Records for finding displayed items
******

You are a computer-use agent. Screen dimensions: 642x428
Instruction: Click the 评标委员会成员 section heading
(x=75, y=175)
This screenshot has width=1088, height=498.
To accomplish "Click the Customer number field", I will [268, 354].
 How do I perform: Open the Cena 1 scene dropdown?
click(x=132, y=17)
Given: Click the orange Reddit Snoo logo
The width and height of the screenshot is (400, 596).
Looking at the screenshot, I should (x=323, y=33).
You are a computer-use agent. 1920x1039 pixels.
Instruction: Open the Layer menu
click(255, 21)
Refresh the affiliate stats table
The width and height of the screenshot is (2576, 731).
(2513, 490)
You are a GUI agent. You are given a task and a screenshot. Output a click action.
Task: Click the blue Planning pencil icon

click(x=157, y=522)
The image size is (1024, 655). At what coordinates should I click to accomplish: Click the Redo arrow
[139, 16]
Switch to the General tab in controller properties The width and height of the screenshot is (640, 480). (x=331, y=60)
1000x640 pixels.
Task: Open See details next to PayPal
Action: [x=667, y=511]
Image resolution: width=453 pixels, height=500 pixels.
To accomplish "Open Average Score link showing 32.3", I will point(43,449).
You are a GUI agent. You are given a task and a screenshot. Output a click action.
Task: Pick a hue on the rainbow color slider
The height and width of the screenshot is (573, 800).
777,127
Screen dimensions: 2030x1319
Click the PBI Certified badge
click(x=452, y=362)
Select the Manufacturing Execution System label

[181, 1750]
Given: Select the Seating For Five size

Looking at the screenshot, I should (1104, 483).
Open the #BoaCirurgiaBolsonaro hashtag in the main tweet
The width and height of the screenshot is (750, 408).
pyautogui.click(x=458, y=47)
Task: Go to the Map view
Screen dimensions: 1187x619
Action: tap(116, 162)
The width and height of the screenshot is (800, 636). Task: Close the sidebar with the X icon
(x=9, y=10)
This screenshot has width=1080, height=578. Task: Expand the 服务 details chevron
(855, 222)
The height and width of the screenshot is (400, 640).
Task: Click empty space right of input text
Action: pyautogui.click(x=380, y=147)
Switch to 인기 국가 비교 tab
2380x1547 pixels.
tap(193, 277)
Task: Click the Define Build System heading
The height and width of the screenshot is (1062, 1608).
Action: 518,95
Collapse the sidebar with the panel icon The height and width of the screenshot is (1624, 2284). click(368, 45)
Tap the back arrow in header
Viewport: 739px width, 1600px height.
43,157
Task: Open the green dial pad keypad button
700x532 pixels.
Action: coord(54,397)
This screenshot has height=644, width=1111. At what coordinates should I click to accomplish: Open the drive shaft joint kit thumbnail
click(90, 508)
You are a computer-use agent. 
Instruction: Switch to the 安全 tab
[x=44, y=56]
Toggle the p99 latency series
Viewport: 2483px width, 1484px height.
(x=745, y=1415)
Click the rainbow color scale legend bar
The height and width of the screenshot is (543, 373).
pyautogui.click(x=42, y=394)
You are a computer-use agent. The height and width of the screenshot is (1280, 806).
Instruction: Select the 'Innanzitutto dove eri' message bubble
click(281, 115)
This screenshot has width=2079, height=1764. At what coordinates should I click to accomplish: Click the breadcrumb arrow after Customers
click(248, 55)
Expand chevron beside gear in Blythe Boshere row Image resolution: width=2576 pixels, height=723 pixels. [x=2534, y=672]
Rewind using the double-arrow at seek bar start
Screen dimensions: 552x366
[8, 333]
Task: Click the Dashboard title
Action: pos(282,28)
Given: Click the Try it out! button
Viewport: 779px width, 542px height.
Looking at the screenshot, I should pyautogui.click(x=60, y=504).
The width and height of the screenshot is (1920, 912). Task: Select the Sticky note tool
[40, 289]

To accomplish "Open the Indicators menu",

******

*Exercise directions:* Gather every line of the items above that contains the word "Switch".

*Final result:*
Switch to the General tab in controller properties The width and height of the screenshot is (640, 480). (x=331, y=60)
Switch to 인기 국가 비교 tab
Instruction: Switch to the 安全 tab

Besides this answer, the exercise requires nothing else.